Filter the lines below, keeping each one that holds "will".

- - - - - - -

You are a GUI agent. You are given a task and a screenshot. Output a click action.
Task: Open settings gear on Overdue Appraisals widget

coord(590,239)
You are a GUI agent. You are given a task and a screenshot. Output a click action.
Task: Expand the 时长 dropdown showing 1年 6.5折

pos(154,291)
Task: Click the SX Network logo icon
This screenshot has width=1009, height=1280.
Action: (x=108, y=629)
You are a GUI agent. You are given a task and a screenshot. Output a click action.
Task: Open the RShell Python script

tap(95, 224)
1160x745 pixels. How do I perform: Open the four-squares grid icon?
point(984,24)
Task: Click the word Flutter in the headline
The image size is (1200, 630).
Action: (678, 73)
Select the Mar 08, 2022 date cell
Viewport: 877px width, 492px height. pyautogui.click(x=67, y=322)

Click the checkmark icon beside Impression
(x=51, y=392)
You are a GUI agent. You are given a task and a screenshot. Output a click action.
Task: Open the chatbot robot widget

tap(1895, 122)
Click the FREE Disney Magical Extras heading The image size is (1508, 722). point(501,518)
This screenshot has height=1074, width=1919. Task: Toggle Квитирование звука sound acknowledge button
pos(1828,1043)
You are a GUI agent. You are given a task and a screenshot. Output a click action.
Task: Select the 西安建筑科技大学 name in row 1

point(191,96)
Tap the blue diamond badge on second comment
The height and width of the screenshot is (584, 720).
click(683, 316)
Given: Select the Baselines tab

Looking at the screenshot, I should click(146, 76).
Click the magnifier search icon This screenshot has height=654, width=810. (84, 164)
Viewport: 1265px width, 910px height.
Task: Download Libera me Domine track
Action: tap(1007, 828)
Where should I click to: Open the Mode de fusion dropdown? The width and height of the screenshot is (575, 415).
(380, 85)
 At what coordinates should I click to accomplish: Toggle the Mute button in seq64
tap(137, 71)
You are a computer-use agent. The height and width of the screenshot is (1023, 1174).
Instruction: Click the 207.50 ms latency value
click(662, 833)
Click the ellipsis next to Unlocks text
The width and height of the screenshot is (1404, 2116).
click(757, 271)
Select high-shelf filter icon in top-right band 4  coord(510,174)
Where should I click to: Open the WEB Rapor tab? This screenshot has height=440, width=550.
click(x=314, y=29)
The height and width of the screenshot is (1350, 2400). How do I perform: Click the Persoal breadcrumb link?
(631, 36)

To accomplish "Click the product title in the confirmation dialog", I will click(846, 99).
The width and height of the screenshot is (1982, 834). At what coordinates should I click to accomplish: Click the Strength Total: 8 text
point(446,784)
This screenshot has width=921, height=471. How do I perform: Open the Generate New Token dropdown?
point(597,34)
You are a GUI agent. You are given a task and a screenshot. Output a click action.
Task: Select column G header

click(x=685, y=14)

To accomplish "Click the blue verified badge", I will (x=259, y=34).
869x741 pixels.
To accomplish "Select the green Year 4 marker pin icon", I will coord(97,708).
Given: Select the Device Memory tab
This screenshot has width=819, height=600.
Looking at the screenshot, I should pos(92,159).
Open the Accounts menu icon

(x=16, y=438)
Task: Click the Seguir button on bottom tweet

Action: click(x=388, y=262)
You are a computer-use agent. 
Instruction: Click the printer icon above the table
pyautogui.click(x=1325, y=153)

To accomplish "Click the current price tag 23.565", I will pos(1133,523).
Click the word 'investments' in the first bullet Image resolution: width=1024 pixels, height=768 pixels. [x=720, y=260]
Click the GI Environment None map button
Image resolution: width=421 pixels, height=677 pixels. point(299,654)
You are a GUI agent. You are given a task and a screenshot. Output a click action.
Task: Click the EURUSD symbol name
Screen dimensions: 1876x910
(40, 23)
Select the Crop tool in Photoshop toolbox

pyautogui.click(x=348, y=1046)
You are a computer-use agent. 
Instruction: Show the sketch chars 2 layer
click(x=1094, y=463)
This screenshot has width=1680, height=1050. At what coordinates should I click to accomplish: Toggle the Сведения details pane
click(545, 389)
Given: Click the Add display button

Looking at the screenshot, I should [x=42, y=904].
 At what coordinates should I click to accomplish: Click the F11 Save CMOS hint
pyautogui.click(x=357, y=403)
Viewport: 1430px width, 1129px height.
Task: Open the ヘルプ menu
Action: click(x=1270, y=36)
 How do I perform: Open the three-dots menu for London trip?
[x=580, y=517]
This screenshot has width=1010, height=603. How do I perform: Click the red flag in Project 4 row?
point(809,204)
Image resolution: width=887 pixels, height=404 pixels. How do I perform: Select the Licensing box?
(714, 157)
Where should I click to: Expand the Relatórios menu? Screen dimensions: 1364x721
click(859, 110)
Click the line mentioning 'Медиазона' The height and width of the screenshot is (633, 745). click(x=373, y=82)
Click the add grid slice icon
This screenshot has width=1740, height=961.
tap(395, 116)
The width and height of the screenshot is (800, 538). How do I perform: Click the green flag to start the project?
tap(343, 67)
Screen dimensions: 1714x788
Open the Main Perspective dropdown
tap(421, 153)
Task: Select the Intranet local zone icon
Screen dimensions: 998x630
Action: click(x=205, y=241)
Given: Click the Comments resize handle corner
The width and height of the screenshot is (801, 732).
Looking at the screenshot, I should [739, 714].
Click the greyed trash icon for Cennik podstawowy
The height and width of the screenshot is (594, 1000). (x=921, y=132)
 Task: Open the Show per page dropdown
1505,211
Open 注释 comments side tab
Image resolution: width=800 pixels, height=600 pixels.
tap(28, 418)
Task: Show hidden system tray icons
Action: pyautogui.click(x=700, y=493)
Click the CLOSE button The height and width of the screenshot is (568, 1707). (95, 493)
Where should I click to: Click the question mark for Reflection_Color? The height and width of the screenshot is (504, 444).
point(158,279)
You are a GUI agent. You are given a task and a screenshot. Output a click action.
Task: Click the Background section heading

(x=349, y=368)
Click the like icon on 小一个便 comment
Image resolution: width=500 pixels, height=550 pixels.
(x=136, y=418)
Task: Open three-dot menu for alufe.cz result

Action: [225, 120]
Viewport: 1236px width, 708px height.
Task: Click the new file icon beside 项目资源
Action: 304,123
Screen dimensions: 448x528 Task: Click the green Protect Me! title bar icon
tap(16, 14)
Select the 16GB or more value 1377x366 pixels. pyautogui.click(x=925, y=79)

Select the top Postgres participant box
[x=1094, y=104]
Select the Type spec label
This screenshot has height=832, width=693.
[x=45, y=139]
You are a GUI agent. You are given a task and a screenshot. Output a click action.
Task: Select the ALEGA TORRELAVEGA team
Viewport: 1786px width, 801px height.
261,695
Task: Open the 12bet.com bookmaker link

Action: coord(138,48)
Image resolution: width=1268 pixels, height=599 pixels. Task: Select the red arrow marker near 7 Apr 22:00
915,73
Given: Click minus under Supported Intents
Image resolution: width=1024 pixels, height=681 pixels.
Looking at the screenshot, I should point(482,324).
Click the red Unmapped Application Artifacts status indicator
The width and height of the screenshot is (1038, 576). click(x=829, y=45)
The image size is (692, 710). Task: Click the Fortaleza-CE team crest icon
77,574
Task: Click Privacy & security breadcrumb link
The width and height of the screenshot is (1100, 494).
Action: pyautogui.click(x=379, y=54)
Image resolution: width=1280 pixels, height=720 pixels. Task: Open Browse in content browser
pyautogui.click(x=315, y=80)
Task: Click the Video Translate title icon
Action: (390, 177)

- - - - - - -

• ANSWER FOR THIS EXERCISE:
To accomplish "Click the product title in the confirmation dialog", I will click(846, 99).
To accomplish "Click the blue verified badge", I will (x=259, y=34).
To accomplish "Select the green Year 4 marker pin icon", I will coord(97,708).
To accomplish "Click the current price tag 23.565", I will pos(1133,523).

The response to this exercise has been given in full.